Healthy

Why free tuition helps all the wrong students

A scene from the classic college party movie Animal House. Cheapening or eliminating tuition fees likely won't mean better computer scientists and more engineers; it will mean more party students, writes Matthew Lau.

In early February, the Canadian Federation of Students (CFS) released a study document. It determined, to the surprise of no one, that it is within the public’s interest for that federal government to hand students vast amounts of dollars more each year. One demand is really a doubling in funding for that Youth Employment Strategy, which would cost $330 million each year. (If the CFS’s provincial campaigns to increase minimum wages to $15 are successful, private employers will surely hire fewer students. But governments as a rule are happy to overpay, therefore, the request for another $330 million.)

Then comes balance larger demand: The CFS wants an end to undergraduate tuition fees in Canada. The ask comes despite the fact that only about one-quarter of universities’ revenues come from tuition fees, and the federal Liberals already promised up to $750 million of more annual funding throughout the campaign. But the CFS is unsatisfied with $750 million; it wants more.
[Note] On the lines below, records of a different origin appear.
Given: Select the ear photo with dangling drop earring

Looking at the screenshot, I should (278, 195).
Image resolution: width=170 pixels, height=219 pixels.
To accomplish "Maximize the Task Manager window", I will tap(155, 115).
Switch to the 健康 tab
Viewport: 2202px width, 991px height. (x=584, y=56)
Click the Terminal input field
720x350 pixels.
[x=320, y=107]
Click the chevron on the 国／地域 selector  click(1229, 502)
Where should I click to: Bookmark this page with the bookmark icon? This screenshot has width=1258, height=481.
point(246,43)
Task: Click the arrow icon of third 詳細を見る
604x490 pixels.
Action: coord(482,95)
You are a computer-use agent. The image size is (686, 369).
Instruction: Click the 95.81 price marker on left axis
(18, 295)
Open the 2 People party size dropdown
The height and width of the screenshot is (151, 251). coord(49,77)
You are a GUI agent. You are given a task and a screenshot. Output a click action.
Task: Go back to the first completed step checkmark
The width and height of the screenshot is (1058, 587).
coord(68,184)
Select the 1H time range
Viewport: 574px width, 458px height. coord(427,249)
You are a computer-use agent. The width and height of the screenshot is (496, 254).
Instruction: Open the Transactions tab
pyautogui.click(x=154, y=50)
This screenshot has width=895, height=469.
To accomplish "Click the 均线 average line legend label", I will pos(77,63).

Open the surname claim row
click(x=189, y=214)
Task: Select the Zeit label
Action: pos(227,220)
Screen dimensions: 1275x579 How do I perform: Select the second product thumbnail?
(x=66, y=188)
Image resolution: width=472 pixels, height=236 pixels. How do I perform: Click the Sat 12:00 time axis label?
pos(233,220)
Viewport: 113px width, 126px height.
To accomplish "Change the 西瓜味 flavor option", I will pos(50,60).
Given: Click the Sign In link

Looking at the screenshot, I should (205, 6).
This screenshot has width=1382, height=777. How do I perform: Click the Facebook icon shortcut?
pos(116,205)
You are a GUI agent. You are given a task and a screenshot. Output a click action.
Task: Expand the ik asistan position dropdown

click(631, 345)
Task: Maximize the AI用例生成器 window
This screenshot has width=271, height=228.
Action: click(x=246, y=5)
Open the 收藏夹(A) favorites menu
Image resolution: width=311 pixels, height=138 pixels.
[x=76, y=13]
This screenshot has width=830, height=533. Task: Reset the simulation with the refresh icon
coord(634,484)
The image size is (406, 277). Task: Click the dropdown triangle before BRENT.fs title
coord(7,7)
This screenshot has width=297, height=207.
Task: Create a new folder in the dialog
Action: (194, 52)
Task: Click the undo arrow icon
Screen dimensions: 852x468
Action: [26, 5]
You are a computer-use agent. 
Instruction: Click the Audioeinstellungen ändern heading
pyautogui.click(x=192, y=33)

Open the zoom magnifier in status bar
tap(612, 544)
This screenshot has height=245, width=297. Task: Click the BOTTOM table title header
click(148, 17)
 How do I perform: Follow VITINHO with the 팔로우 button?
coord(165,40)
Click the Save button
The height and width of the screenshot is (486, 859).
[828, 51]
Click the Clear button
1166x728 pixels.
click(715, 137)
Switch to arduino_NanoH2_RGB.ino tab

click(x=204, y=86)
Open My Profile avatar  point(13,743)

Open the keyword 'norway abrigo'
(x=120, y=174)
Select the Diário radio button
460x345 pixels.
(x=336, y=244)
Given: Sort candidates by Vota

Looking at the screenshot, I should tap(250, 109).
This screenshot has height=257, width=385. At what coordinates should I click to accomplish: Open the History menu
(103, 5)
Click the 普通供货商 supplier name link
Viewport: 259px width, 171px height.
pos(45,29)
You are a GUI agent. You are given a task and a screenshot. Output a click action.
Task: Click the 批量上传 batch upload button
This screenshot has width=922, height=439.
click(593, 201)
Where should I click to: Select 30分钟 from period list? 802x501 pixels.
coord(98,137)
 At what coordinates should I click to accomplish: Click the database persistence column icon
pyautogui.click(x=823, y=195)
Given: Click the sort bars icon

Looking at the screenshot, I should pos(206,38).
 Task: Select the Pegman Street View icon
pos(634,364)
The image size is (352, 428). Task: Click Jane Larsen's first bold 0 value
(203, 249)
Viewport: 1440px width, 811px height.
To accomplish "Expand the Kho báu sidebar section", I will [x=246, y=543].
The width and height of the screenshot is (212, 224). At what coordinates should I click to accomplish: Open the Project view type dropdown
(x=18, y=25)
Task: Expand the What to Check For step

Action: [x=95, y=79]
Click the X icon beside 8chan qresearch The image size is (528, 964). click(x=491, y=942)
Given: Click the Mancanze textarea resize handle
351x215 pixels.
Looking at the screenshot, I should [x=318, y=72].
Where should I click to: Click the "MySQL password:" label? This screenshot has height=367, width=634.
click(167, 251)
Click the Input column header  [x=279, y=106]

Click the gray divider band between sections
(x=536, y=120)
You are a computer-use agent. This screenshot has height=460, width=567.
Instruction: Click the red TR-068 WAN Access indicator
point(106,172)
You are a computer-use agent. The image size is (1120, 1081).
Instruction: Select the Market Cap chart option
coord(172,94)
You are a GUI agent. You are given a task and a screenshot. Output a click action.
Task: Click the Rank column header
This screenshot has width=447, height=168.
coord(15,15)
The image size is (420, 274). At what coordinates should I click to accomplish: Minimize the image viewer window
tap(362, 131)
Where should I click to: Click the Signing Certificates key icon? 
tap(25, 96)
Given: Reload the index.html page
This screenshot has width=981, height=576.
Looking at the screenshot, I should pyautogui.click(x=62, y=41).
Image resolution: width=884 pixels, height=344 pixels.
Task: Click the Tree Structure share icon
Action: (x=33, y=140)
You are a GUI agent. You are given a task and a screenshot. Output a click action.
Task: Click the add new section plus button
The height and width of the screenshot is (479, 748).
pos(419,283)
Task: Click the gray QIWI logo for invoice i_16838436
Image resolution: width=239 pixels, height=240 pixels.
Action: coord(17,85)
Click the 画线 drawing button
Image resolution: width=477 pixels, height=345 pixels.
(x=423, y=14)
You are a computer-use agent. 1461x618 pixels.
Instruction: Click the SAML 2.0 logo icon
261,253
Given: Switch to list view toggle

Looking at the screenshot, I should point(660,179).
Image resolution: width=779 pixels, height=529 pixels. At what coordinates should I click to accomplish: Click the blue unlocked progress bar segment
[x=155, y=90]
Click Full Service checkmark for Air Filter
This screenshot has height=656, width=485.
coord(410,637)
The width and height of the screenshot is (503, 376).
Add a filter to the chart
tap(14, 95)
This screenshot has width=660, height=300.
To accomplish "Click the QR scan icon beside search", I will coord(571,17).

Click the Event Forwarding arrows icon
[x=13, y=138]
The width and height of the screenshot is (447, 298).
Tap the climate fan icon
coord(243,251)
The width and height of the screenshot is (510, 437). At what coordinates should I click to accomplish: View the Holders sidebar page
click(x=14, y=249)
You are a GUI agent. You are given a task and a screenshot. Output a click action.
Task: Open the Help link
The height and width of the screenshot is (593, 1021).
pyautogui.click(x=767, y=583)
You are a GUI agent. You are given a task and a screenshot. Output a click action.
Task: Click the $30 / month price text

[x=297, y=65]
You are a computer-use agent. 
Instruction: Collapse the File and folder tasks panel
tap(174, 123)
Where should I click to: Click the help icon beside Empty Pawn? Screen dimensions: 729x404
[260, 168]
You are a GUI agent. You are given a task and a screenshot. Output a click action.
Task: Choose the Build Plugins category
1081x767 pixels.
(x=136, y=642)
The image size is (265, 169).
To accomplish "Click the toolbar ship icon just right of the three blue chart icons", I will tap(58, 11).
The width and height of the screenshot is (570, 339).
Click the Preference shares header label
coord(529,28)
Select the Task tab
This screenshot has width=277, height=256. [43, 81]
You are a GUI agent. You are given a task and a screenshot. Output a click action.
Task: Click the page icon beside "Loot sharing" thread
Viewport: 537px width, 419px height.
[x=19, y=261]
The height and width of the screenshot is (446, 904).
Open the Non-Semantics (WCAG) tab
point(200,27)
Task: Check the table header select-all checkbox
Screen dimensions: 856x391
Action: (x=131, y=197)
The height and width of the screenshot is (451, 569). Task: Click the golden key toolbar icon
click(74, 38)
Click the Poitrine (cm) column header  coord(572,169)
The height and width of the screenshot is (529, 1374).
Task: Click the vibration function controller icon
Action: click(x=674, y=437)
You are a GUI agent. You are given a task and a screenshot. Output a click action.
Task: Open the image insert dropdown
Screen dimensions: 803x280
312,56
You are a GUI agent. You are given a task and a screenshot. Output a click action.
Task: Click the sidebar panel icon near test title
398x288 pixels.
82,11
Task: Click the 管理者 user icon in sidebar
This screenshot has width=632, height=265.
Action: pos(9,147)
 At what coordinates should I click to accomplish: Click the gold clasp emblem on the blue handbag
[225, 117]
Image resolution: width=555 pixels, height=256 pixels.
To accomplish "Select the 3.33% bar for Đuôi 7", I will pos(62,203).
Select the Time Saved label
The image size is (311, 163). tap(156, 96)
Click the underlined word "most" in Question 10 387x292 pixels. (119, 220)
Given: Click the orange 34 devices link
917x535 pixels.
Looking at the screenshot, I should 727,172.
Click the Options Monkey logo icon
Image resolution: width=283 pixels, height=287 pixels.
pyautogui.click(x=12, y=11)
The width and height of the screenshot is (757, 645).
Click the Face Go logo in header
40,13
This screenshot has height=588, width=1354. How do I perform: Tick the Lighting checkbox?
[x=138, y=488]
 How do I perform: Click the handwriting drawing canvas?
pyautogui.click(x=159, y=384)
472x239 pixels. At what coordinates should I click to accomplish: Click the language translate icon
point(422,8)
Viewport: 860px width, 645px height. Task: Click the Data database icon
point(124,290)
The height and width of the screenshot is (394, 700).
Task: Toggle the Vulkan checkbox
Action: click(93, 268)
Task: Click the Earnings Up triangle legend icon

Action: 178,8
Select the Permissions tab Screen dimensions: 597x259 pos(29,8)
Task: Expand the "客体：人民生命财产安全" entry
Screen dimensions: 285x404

Marginal enrollment from eliminating tuition fees will probably come from unmotivated, lower-ability students

Within just a couple weeks, the CFS was suddenly a great deal closer to getting what it really wanted, a minimum of in one province – also it didn’t even need to wait for the federal budget. The government of Ontario Premier Kathleen Wynne, Justin Trudeau’s ideological soulmate at Queen’s Park, announced a change from the student grant system. Underneath the Ontario Student Grant, “average college and university tuition is going to be free for students with financial need from families with incomes of $50,000 or less, and tuition will be made less expensive for middle-income families,” according to the Ministry of Finance. The “free” tuition is going to be covered by re-directing funds from current student grant programs and eliminating tuition tax credits.

There will be more grants and more interest-free loans. The Ministry of Finance boasts which more than 1 / 2 of students “from families with incomes of $83,000 or less will get non-repayable grants which will exceed average college or university tuition” and that “all students will be the same or best as underneath the Ontario Tuition Grant.”